08-08-00 Tuesday


~I try but I can't seem to get myself to think of you~

The Chronicles Volume 1
(my new paper journal)

I honestly have no idea, and I'm pulling things out of my ass. But we all know and understand that when I process bits of information, I tend to fill in the gaps. (note to readers: this probably suggests that you give me ALL of the information to avoid such things.) The past 2 nights, James, Goo, and Andrew have been here. and I've noticed more than I should. They dropped by Sunday night during a lovely storm. I'd had a bad day, and I was complaining...James, Goo, and I had normal conversation while Andrew sat there claiming drowsiness. He'd get up occasonally and walk out to his car. At one point, Goo looked at him and said that he (Andrew) looked confused. (more on that later) they left shortly after midnight.

~The longer that I wait, the more selfish that I get~

They (James and Goo) stopped by Monday night. I was hyper. I think the gym is getting to me. I was jumping around...smiling. It was nice for a change. We threw the football around in the yard until the boys dropped. Me...I was still jumping around. Unusually elated. Dad pulls in and calls me over. I thought he was going to make some off-beat comment about me playing with boys...but he says, "So, '91 light blue, 4 door, Sedan. Clean out your car tomorrow, I got you a new one." Talk about insane! He does this kind of thing. I mean, my mother and I have discussed going out and looking at cars...but I never...I don't know. It's a lot like when I mentioned having a lap top for college would be nice. A week later...I had one. Granted...that was 2 years ago...and the thing is outdated. Just plain nuts!

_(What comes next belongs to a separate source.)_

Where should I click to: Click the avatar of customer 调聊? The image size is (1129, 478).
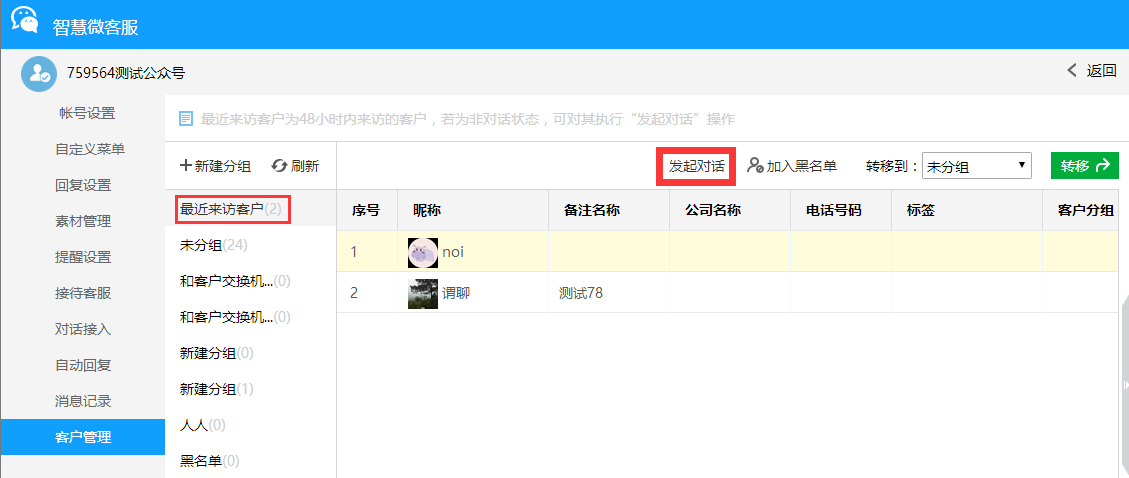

Anyhow, James, Goo and I got into another conversation about the level of stupidity that Andrew's reached. It started out with me mentioning the thing about him being confused...which turned into Goo spilling the beans again. (hahaha) I don't know why he was hiding it to begin with...but it seems as though Andrew and this girl...(Colleen) officially have a title. (which for all of you who never heard that story...it means they're going out) I'm still trying to understand his "reason" for turning me down. Now...I have to rationalize his motives behind Colleen. Those don't add up either. Nothing involved in this situation makes logical sense. James explained...attempted to explain that Andrew WAS confused. Especially while one of their fathers was listing the things you should look out for in a girl (like BAGGAGE!!!) I guess he described Colleen pretty much exactly. That must suck for Andrew. But at least some one is making sense around here. Then James said he was describing the "ideal"...and it just happens that -I- fit that description. (or so James and Goo say) Anyhow, I guess Andrew was questioning himself...and his decisions...and ultimately James and Goo think that he's going to break up with her soon.

~I hope you choke on your pride when I make you swallow it~

OH! and somehow, she found out that Andrew was here Sunday (before he came by Monday) and she got all upset about it. What's the use in jealousy if she's got him nailed down with the title? I can't touch him. He's off limits. And it's not like I'm not disgusted with him anyway. I'm assuming he told her...and Goo said he told her that I like him...She thinks I'm obsessed. Someone needs to tell Andrew to get over himself. but why would he tell her about me? We never went out. We barely even talked about it. What's the use in telling her this...sure, I can understand ex-girlfriends. but not me. This just confuses me. Why would she get psycho jealous (in the first week of a relationship) unless she considers me a threat. (I'm not) Plus, lack of trust. If she doesn't trust me, that's fine. She doesn't know me. But she doesn't trust Andrew. HELLO! And why would he tell her about me??? As far as I'm concerned, he didn't give a rats ass about me. Why would I be a subject of concern in his relationship with her? DUMB!

~I was bright, but she was much brighter. I was high, but she was the sky~

I'm not gonna fight over someone I'm over. This is just stinking ridiculous. I don't want someone who doesn't even know me to think that I'm going to sabotage her relationship. I don't think I should be considered a threat. Because Andrew made his decision which did NOT include me. So I should NOT be included in it! Leave me the hell out of your disfunctional relationship! I wasn't stupid. I didn't make the mistake. So I should NOT be involved. I think it's funny though...he's having problems already...that should be a flashing sign. But like I said. I refuse to take part. On a lighter note...I just had a nice chat with Jason. Always good for a laugh. And I made plans for Thursday. (with Kristy) I invited Jason to youth group tomorrow. (cause he was trying to get me to go to the movies with him again) But he said no...too bad though. I'm very happy to be going to group. I NEED it. Ever since I had my run in with Christian bashing jerks...I've been really on edge about it. But I found a great verse that's helped a lot. It's 1 Peter 4:14 "If you are insulted because of the name of Christ, you are blessed, for the Spirit of glory and of God rests on you." Rock on! That is so awesome. I just happened to stumble over that today. I'm glad. So, I'm ending on that note. Because the day has been sour. And that verse is not. This entry has been pretty sour. But Thank God for tomorrow.